## [WORK INSTRUCTIONS]
- 1) Retype the explanatory statement on share approvals word for word, from "Luxinvest and its" up to and including "Shares are issued.".
- 2) Continue the explanatory statement on share approvals from the point where it stops.

## [DOCUMENT SEGMENT]
»»
If the issue price is less than 80% of the average market price over the last five trading days before the day on which the issue is made, the Shares issued will not be excluded for the purposes of ASX Listing Rule 7.1 and those Shares will be counted towards any calculation of the 15% limit for the purposes of ASX Listing Rule 7.1.

 

4.9 Rationale for Shareholder approval

The approval of Shareholders for the issue of Shares to Dutchess under Item 4 will provide the Company with flexibility in considering any necessary further fundraising. The Company will also be able to raise further funds (including under the Line Agreement, if necessary) at any time during the next 12 months by issuing up to the full 15% of its issued share capital without further reference to Shareholders.

Any Shares issued in accordance with Item 4 will not be counted towards the calculation of the 15% limit, except if any issue price of the Shares is less than 80% of the average market price.

 

4.10 Directors’ recommendation

The Directors unanimously recommend that Shareholders vote in favour of Item 4.

Item 5: Approval of previous issue of Shares under the First Luxinvest Agreement

 

5.1 Background

On 2 April 2012, the Company announced that it had entered into a subscription agreement with Luxinvest for an investment of $350,000 (First Luxinvest Agreement).

Luxinvest Capital Advisors is a Luxembourg based boutique corporate advisory firm which has extensive professional experience in international corporate finance providing individual and bespoke services.

 

5.2 Approval required

The Company is seeking the following Shareholder approval:

 

 

Page 11 of 19


LOGO Metal Storm Ltd

 

  

Explanatory Statement

 

 

 

Resolution

    

ASX Listing Rule

    

Details

Item 5

     Listing Rule 7.4      Ratification of the issue of 437,500,000 Shares under the First Luxinvest Agreement.

Luxinvest and its nominees will, immediately after their issue, collectively hold approximately 9.70% of the Company’s issued Shares. This assumes that no other Shares are issued between the date of this notice and the date the Shares are issued.

 

5.3 Approval under ASX Listing Rule 7.4

ASX Listing Rule 7.1 provides that without Shareholder approval, the Company must not issue or agree to issue equity securities comprising more than 15% of the Company’s issued ordinary shares as at 12 months before the date of issue of the relevant securities (subject to certain adjustments contained in the Rule).

Approval is sought under ASX Listing Rule 7.4 for Item 5 so that the Shares issued under the First Luxinvest Agreement will not be counted in the Company’s 15% limit under ASX Listing Rule 7.1.
««
## [INFORMATION GIVEN]
»»
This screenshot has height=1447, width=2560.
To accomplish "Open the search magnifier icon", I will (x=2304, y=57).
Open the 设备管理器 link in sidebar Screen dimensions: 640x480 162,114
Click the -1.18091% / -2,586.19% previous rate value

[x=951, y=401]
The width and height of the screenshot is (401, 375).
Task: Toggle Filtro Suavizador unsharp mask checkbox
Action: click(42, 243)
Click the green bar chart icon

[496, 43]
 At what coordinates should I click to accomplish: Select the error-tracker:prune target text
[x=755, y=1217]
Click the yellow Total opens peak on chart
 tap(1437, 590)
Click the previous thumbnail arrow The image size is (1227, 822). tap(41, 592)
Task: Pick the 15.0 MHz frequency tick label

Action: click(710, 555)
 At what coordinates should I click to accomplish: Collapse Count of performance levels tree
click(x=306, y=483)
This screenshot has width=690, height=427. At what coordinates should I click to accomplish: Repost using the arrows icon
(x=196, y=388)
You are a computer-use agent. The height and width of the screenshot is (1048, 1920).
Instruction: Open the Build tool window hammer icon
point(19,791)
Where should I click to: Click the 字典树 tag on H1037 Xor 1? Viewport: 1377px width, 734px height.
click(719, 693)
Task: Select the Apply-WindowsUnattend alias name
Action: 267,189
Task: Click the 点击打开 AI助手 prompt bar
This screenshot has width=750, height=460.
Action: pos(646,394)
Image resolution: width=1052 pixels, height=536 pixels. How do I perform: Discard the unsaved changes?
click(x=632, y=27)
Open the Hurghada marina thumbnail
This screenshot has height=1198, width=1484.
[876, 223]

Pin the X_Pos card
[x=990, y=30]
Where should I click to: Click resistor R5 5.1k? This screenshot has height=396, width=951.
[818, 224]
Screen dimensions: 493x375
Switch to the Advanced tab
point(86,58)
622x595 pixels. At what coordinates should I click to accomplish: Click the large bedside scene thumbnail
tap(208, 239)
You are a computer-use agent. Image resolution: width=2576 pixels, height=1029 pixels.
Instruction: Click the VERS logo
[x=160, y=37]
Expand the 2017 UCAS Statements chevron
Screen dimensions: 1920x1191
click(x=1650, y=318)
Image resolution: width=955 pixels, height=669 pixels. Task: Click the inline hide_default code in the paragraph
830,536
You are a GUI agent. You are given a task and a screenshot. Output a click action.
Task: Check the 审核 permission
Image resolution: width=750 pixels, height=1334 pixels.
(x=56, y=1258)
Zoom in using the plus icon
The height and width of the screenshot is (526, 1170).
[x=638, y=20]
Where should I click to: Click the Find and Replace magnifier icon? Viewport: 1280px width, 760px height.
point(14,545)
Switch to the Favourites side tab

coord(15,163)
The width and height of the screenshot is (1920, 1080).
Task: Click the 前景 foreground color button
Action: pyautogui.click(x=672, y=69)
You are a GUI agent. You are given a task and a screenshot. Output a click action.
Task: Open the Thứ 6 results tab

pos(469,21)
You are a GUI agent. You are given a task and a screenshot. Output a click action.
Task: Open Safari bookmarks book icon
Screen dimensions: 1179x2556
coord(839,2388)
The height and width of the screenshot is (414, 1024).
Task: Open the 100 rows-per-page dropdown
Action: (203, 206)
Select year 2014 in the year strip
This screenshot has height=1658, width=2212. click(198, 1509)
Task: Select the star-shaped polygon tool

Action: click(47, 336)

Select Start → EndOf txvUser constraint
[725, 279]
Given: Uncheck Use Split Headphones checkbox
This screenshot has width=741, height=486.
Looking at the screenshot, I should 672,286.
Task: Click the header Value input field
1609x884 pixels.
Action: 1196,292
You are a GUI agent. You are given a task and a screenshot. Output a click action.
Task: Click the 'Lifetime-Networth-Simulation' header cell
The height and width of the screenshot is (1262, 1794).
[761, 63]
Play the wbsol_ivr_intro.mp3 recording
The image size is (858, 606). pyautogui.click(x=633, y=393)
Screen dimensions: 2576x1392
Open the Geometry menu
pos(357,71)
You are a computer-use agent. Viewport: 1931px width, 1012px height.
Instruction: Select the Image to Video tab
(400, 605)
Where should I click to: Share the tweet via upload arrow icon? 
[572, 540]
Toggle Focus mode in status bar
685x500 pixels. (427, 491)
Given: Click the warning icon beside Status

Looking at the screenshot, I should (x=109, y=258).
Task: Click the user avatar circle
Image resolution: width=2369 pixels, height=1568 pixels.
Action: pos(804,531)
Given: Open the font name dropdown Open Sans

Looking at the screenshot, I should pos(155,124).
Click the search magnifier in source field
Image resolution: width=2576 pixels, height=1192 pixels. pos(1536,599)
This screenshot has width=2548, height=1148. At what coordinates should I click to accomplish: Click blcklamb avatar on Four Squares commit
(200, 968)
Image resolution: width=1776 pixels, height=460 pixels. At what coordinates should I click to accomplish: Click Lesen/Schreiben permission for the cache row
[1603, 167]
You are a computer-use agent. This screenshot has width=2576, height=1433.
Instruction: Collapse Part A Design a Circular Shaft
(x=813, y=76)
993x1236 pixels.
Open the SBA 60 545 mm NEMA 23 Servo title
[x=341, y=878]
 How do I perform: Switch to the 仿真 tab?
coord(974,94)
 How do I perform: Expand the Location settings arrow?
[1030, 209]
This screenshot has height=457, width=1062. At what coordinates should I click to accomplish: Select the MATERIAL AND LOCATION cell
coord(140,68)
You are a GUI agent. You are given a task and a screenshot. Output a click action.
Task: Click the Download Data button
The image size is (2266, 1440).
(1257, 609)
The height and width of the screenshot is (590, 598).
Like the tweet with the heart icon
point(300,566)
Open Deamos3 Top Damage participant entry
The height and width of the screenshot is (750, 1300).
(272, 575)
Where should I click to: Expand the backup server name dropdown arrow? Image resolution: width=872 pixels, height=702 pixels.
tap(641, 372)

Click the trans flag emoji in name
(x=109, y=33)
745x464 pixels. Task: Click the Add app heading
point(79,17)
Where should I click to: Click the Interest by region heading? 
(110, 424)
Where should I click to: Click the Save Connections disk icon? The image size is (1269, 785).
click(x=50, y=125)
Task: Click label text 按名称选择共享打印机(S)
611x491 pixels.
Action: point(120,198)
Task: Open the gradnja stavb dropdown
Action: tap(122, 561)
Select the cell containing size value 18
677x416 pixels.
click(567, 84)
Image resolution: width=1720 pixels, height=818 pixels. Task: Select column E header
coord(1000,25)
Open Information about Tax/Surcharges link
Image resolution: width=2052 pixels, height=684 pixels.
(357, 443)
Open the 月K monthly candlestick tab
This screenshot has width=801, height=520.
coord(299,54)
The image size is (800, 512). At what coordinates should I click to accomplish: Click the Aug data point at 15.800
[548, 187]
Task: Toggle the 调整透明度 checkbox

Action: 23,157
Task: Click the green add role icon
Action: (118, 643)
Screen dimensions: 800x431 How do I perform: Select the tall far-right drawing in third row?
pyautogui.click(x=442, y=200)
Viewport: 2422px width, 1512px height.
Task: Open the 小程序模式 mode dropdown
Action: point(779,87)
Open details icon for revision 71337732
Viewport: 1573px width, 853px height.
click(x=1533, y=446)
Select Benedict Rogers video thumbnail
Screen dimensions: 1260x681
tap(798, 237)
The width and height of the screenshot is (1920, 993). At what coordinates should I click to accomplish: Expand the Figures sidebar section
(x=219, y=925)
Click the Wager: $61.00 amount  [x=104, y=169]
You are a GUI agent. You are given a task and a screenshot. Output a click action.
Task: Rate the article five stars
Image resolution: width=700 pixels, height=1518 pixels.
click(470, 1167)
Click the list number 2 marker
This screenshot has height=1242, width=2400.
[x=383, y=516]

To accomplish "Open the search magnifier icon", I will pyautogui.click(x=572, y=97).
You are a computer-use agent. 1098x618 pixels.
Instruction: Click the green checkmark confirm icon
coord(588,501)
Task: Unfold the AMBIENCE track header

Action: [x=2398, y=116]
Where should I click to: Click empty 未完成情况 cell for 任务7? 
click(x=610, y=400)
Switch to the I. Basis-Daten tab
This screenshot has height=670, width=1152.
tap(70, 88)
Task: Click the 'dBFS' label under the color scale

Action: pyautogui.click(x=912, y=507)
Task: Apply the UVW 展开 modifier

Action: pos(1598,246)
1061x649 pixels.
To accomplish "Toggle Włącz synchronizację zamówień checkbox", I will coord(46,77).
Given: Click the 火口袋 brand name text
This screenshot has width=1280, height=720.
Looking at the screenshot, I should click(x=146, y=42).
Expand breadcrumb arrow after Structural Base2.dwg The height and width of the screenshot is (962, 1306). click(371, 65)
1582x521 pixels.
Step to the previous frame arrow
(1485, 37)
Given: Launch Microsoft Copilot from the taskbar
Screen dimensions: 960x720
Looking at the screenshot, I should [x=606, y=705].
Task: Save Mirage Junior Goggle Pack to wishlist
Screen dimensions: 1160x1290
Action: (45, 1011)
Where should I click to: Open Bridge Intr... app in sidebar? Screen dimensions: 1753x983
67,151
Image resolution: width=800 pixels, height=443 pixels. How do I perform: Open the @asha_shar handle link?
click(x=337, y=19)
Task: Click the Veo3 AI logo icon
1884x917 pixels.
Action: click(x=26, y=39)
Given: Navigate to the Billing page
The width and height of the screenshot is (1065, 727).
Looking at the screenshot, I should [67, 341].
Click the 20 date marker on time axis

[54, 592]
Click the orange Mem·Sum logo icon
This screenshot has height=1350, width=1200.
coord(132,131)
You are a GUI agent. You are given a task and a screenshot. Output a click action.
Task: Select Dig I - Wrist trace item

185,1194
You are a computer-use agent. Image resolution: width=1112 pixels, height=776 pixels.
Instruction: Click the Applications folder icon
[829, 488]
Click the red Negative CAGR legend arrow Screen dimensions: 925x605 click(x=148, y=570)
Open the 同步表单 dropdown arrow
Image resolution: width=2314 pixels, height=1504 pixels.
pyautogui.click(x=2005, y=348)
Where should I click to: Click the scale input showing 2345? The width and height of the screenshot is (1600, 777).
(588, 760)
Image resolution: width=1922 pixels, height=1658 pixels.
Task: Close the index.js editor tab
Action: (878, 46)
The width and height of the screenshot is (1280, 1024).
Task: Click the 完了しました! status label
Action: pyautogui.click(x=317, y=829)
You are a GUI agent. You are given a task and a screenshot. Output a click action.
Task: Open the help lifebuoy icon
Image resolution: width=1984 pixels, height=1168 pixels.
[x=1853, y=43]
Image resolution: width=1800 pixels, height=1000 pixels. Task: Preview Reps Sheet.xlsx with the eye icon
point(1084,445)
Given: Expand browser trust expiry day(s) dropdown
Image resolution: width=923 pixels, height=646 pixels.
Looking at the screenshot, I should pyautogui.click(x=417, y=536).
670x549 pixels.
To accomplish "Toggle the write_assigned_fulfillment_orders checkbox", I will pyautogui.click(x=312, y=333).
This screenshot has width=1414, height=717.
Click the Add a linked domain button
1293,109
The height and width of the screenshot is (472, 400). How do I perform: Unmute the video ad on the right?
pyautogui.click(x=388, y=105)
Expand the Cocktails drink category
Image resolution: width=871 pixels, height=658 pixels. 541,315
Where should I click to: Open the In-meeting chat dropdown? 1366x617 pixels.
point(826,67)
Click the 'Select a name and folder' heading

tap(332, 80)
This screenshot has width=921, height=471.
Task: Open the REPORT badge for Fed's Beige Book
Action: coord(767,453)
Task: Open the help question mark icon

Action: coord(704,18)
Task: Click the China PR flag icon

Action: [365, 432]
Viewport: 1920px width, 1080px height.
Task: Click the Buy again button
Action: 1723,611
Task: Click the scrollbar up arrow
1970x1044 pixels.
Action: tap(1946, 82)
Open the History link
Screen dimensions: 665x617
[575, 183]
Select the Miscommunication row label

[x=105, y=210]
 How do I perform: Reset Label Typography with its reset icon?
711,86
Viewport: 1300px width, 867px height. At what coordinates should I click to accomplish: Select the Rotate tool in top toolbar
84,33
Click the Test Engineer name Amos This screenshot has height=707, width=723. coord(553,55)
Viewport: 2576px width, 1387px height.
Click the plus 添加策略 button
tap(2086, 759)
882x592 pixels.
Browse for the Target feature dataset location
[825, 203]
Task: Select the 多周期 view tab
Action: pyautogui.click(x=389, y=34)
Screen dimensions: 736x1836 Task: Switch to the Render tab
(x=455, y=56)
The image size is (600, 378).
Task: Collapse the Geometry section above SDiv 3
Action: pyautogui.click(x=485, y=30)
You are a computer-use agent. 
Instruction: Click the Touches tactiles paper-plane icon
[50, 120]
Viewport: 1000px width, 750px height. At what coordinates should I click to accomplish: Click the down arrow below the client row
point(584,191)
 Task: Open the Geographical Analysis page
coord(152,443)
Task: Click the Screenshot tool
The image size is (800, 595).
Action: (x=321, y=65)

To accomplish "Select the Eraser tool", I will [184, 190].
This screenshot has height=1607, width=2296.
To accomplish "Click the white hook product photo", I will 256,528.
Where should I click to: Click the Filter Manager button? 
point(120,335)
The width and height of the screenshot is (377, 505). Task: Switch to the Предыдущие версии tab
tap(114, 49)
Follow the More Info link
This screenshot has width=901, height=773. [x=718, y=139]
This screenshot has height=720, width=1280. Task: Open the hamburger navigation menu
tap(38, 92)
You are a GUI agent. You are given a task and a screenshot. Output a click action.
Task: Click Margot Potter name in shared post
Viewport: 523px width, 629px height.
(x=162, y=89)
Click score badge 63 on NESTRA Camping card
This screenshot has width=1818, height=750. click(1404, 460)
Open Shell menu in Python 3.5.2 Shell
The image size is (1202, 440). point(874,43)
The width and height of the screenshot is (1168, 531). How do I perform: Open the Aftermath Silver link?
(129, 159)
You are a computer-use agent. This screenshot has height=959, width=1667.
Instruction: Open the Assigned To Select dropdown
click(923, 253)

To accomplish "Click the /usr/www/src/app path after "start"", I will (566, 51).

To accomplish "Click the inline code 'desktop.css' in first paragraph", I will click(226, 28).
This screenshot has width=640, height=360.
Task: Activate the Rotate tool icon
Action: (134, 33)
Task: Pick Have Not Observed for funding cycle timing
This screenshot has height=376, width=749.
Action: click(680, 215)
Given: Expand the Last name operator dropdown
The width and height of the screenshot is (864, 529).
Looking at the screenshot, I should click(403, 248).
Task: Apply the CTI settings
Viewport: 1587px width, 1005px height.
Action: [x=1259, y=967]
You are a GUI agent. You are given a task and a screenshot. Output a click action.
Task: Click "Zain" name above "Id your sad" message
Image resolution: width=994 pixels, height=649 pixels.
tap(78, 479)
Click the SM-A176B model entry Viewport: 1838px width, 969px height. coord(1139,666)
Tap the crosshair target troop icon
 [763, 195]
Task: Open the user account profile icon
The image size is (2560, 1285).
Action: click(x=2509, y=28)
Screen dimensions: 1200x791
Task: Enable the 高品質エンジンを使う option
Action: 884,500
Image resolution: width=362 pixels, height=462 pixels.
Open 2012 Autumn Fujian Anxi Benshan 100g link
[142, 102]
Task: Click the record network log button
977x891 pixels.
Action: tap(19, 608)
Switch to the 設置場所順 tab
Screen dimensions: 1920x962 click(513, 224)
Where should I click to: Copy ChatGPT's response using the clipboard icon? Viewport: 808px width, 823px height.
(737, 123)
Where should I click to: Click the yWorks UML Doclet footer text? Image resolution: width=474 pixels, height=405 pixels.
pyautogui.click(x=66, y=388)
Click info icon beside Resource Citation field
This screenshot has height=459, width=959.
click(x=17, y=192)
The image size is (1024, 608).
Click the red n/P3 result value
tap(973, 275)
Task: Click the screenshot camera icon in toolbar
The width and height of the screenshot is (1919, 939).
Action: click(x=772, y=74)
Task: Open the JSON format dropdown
««
## [RESULTS BY TASK]
- 1)
Luxinvest and its nominees will, immediately after their issue, collectively hold approximately 9.70% of the Company’s issued Shares. This assumes that no other Shares are issued between the date of this notice and the date the Shares are issued.

- 2)
As at the date of this notice of meeting, the Company had not issued the Shares under the First Luxinvest Agreement. However, it expects that the Shares will be issued before the date of the Annual General Meeting. The Company will comply with the ASX Listing Rules when issuing the Shares under the First Luxinvest Agreement, as it has sufficient room within its 15% limit to issue these securities. It is seeking ratification of that expected issue under ASX Listing Rule 7.4.

 

5.4 Information required by ASX Listing Rule 7.5

For approvals under ASX Listing Rule 7.4, ASX Listing Rule 7.5 requires the Company to disclose certain information to Shareholders.

 

Number of Shares issued

   437,500,000 Shares

Issue price

   $0.0008

Terms of the securities

   Fully paid ordinary shares

Name of the allottees

   Luxinvest or its nominees

Intended use of funds raised

   Working capital

 

5.5 Rationale for Shareholder approval

The approval of Shareholders for the previous issue of Shares under the First Luxinvest Agreement under Item 5 will provide the Company with flexibility in considering any necessary further fundraising. If the resolution in Item 5 is passed, the Shares issued under the First Luxinvest Agreement will not be counted towards the calculation of the 15% limit. The Company will be able to raise further funds at any time during the next 12 months by issuing up to the full 15% of its issued capital without further reference to Shareholders.

 

5.6 What if Shareholder approval is not received for Item 5?

If Item 5 is not approved, the Company’s ability to raise additional equity funds over the next 12 months without reference to Shareholders will be restricted and it is likely the Company will need to seek a further Shareholder approval under ASX Listing Rule 7.1 or 7.4 to remain as a going concern. If the Company requires additional funds which can only be accessed upon a Shareholder approval being obtained, there is a risk that the Company may not be able to continue as a going concern before the Shareholder approval can be sought, in which case the Directors may need to appoint an administrator before that time. See “Consequences of appointing an administrator” below for further information.

 

 

Page 12 of 19


LOGO Metal Storm Ltd

 

  

Explanatory Statement

 

 

 

5.7 Directors’ recommendation

The Directors unanimously recommend that Shareholders vote in favour of Item 5.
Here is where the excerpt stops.